La nouvelle avait quelque chose d’absurde. Quelqu’un qui incarne si passionnément la vie ne pouvait pas être décédé, il y avait certainement une erreur quelque part. La vague alerte lue en diagonale sur Facebook « quelqu’un a entendu parler de Julie Sauvé? J’ai vu une nouvelle inquiétante passer en vitesse sur mon ordi… » ne m’a pas inquiétée de prime abord, je venais d’échanger avec elle, à peine quelques jours auparavant via Messenger. Et puis Julie, c’est Julie. Le genre de personne qui semble immunisée contre la mort, portée par une joie de vivre extraordinaire, par mille projets qui l’empêchent de tenir en place, par ses sautes d’humeur, d’humour et d’amour.

Mais cette rumeur un peu floue d’abord a ensuite été confirmée dans toute son aberrante réalité. Julie Sauvé est bel et bien décédée. Cela m’a pris de longues minutes pour laisser le temps à la nouvelle de s’ancrer dans ma tête. Je cherchais désespérément un indice, quelque chose qui dirait que tout ça n’était qu’une funeste erreur jusqu’à ce que Diane Sauvé de Radio-Canada m’annonce que Synchro Québec avait officialisé la nouvelle sur sa page Facebook. Plus de doute n’était permis. Alors l’incrédulité a fait place à la peine.

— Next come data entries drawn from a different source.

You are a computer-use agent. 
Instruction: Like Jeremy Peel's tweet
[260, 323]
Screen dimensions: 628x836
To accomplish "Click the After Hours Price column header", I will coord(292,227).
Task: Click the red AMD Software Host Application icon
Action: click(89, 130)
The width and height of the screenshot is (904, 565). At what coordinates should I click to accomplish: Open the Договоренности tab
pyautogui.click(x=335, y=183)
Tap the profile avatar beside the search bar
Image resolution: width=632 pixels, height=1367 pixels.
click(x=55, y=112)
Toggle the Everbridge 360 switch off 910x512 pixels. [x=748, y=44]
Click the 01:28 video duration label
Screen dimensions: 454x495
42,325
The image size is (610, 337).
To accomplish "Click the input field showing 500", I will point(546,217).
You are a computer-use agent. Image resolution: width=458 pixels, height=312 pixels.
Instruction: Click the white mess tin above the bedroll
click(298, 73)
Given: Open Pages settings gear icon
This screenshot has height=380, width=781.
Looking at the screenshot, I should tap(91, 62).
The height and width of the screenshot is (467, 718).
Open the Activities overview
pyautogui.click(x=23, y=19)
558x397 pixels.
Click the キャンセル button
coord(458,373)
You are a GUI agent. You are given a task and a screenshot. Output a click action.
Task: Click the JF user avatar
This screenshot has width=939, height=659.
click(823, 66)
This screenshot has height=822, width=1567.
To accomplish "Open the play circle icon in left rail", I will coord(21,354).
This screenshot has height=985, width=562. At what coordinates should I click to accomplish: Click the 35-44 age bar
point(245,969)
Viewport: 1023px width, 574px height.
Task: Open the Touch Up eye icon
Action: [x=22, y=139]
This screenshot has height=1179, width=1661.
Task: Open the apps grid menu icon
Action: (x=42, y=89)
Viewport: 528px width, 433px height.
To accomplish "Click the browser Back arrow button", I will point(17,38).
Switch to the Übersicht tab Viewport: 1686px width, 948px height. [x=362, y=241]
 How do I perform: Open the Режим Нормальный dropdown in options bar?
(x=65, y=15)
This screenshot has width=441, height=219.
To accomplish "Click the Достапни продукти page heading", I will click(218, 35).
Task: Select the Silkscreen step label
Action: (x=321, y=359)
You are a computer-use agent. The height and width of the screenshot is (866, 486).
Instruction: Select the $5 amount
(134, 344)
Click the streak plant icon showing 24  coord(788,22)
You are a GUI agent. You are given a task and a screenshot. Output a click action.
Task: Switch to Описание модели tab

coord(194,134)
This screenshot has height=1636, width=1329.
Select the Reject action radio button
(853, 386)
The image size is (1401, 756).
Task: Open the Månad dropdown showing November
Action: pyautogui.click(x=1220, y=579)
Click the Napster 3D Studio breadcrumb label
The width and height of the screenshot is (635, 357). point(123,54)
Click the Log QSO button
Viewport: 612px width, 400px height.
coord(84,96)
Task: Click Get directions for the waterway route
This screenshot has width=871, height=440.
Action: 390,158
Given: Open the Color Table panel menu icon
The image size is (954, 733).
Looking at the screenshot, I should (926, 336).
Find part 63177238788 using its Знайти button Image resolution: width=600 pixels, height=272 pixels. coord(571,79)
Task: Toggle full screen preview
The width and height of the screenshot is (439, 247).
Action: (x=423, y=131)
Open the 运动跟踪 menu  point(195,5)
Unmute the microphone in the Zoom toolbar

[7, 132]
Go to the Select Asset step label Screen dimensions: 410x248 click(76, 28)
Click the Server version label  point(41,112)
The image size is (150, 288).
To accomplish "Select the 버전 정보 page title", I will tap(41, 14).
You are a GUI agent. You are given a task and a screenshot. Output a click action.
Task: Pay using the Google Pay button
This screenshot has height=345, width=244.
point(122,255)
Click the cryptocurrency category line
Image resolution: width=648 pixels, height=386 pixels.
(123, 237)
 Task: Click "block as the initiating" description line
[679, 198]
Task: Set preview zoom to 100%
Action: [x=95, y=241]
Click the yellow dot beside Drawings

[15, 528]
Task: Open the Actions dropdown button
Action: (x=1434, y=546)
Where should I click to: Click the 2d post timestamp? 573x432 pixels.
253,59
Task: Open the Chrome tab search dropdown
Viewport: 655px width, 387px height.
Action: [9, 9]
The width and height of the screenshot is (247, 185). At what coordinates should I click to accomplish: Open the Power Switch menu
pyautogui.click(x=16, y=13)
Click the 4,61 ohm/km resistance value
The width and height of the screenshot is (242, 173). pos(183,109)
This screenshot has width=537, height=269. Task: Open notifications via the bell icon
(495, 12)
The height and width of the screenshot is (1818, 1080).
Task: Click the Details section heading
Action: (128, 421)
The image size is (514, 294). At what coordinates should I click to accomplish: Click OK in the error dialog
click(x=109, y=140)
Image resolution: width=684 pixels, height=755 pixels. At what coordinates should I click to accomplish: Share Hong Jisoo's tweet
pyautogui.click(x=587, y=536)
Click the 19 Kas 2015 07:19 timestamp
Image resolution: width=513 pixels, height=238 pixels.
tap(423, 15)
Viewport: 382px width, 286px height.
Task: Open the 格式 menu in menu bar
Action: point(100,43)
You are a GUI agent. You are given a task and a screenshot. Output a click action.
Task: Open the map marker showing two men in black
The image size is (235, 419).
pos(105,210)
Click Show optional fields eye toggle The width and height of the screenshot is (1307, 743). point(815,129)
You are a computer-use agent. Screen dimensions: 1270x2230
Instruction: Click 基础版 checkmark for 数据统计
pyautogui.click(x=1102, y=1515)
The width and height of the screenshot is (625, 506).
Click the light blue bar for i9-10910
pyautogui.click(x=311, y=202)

Dire que Julie Sauvé a été importante pour la nage synchronisée, aujourd’hui natation artistique, au Canada serait un euphémisme. Elle a été la pierre angulaire de ce sport parfois malmené et s’est battue bec et ongles pour qu’il gagne ses lettres de noblesse. Et elle l’a fait avec classe et assurance, démontant les arguments boiteux pour faire la preuve par mille que son sport était le plus beau au monde, du moins à ses yeux. Elle fut l’une des premières entraîneuses engagées par Synchro Canada en 1982 quand le programme national a été instauré et a largement contribué à en faire une référence mondiale. Sa large contribution a été reconnue par le Panthéon des sports canadiens qui l’y a intronisée en 2006, par le Temple de la renommée du COC en 2012 et le Panthéon des sports du Québec en 2015.

Son long passage avec le Club aquatique Montréal olympique (CAMO), on parle de plus de 30 ans, lui aura permis de rencontrer celle qui allait devenir championne olympique et avec qui elle a travaillé pendant 18 ans, Sylvie Fréchette.  Cette relation allait au-delà du simple coaching. De l’aveu même de Sylvie, elle était devenue « une mère, un guide », toujours là dans les moments de grandes joies, mais aussi de grandes peines. La complicité entre les deux était palpable et nul n’avait besoin d’un diplôme en relations humaines pour sentir tout l’amour qui les unissait. L’or olympique, celui des Championnats du monde et des Jeux du Commonwealth ont consacré leur union professionnelle, une tendresse sans borne et une relation étroite celle de leur relation personnelle.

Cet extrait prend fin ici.